The climate may be more amenable to building up the relationship with the US since the election. Photo: AFP
THE Australian government has wasted little time to sound out the newly re-elected Barack Obama over his administration's climate change policies and the potential to work more closely together.
An issue excluded from the US presidential debates, the argument over global warming was revived when superstorm Sandy slammed into north-eastern US states a week before polling day, leaving a damage bill some expect to exceed $US50 billion ($A48 billion).
Mr Obama signalled his intention to tackle climate change in his second term during his acceptance speech in Chicago, where he underlined the issue as among his top priorities.
Barack Obama has signalled his intention to tackle climate change. Photo: AFP
''We want our children to live in an America that isn't burdened by debt; that isn't weakened by inequality; that isn't threatened by the destructive power of a warming planet,'' he said.
Australia's Minister for Climate Change, Greg Combet, told the Carbon Expo conference in Melbourne on Friday that he was ''very pleased'' with Mr Obama's victory, and said he held already spoken on the issue with his US counterpart since the elections.
''I think the White House will be looking, over the course of the next four years, to be in a position to try to advance action on climate change in the US,'' he said.
Mr Combet, through a spokesman, declined to expand on the details of the discussions.
The minister has also been discussing the prospects of linking Australia's planned market for greenhouse gas emissions with California.
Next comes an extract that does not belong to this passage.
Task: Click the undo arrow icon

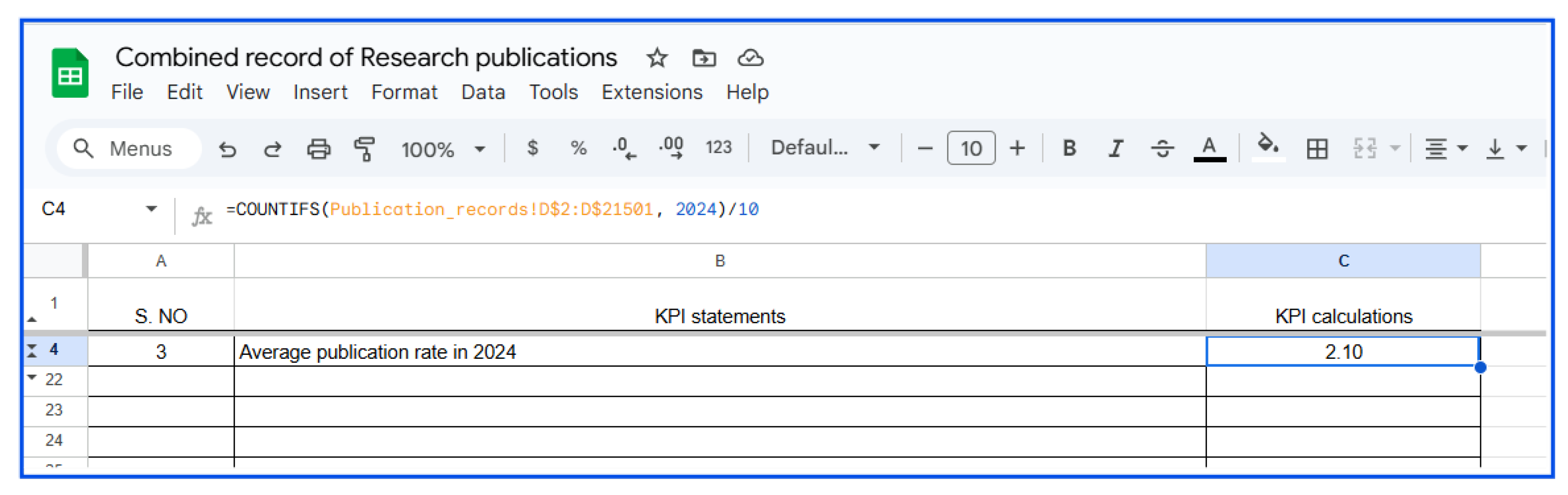Action: pos(228,149)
The biggest US state will auction its first pollution permits this week with the emissions trading scheme (ETS) to start on January 1.
Mr Combet said support for a price on carbon would grow here and in the US as people saw that economies continued to grow despite the impost.
By next year, more than 50 national or sub-national regions are expected to have an emissions trading scheme, covering a combined 1.1 billion people. Based on announced policies, by 2020 about 3 billion people would be living in regions where polluters paid for their emissions, he said.
Next year, Guangdong province, which abuts Hong Kong and is itself Australia's sixth-largest trading partner, will begin a trial ETS.
China plans to develop a national trading scheme by 2015, a step Mr Combet said would make it even harder for a Coalition government in Canberra to proceed with its plans to scrap a carbon price.
Opposition climate change spokesman Greg Hunt said a Coalition government would issue a white paper within 30 days of winning government on its preferred Direct Action plan on cutting emissions.
After two rounds of consultations on the legislation to dismantle the carbon tax and planned ETS by 2015, the legislation would go to Parliament by the 150th day in office, he said.
Australian Paper, one of the companies among the 317 facing a carbon price, was managing ''the best we can'', Paul Amery, group commercial manager, told the conference.
Its planning horizon extended only to the end of next year, after which the company would probably reassess its calculations, he said.
Mathew Nelson, a partner at Ernst & Young in charge of its climate change services unit, said companies had so far focused on making sure that they were compliant with the new carbon policies.
With international carbon permits trading at a fraction of Australia's $23-a-tonne rate, Australian companies should now consider how they can take advantage of the price difference, especially as Australia plans to link its ETS with Europe's in 2015. ''It does start to stack up, even taking into consideration relatively high capital costs of locking cash up to buy'' internationally traded permits, Mr Nelson said. ''We'd strongly advise businesses not to use [political uncertainty] as an excuse not to do anything,'' he said.